The European Commission's digital agenda chief has promised to break down the barriers between cellular firms across the 27 EU member states before she leaves office in just under two years.
EU Digital Agenda Commissioner Neelie Kroes told reporters in Brussels, according to a European publication, that the European Commission will soon bring forward proposals to knock down the virtual cellular walls between member states in order to create a single market for all mobile users.
"A telecoms market without borders, without fragmentation, and that is the major priority for the rest of my mandate," Kroes said. She added that she has "no intention to retire" until she has "knocked down all the barriers to the single market."
In a nutshell, this would kill any inter-country roaming charges that currently bite customers' mobile bills. The executive body of Europe also wants to improve spectrum uptake for next-generation broadband services.
Kroes empathized with businesses that find roaming charges a "costly irritant," and warned that in the upcoming "Internet of things" trend, it will become even more difficult for machine-to-machine (M2M) to succeed.
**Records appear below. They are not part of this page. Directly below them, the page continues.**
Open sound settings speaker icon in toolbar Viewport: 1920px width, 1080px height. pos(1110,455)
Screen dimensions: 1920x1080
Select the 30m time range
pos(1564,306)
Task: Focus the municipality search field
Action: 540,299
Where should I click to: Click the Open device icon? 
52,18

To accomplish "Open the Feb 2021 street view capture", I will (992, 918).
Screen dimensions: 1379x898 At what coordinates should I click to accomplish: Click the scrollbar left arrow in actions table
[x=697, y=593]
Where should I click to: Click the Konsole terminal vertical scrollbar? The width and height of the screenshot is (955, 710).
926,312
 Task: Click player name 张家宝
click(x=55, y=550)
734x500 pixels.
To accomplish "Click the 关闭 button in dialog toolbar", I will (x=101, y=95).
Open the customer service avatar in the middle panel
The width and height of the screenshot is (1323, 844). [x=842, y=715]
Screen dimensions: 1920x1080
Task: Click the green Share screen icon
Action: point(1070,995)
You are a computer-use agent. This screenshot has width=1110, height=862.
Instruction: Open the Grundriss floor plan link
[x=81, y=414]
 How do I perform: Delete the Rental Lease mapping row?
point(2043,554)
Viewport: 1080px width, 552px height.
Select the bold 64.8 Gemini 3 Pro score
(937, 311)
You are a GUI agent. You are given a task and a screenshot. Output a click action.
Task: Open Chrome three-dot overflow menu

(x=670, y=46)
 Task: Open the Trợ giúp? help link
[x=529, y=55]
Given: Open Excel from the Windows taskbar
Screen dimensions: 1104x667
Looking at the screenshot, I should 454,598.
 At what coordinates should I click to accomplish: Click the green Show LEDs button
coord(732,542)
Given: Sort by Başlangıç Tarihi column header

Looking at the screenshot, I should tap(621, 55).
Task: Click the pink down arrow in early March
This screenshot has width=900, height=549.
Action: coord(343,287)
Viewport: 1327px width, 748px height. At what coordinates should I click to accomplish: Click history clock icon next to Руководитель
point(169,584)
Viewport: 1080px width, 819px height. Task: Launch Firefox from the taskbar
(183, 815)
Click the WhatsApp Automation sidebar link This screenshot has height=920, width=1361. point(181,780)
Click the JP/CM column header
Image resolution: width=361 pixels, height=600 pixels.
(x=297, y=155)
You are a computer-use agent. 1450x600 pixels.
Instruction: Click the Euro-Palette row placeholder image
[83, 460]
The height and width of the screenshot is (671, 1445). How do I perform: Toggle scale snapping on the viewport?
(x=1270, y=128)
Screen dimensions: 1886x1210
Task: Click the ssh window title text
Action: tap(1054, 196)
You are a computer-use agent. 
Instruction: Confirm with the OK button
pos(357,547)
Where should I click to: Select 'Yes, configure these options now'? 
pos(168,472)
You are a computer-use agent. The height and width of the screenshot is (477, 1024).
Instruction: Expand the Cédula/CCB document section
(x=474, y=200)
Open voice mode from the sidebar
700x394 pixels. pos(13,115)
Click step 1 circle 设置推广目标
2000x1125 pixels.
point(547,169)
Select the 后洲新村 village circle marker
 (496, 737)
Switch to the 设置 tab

With your European passport travel freely to any other European member state without security restrictions, thanks to the Schengen Agreement of unrestricted travel across the continent. But the same doesn't apply for your mobile or cell provider. Roaming charges still bitterly hurt many consumers and businesses alike, particularly those with branch offices around Europe.
Already, thanks to a directive passed by the European Parliament,. Data roaming charges will be fully limited to 70 euro cents per 1MB of data downloaded from last July, which will fall further to 50 euro cents per 1MB downloaded this July.
According to the Commission at the time: "For a typical businessperson travelling in the EU this will mean savings of over €1,000 [$1,285] per year. A family taking an annual holiday in another EU country can expect to save at least €200 [$257]."
The Commission says completing the "internal mobile market" will add an additional 0.8 percent to Europe's gross domestic product (GDP), or €110 billion ($141.4bn).
The hope is that EU-based firms can gain a competitive edge over their U.S.-based counterparts. Because while the U.S. has six major cellular firms to cover a population of 310 million, the EU has more than 100 cellular firms covering more than 500 citizens.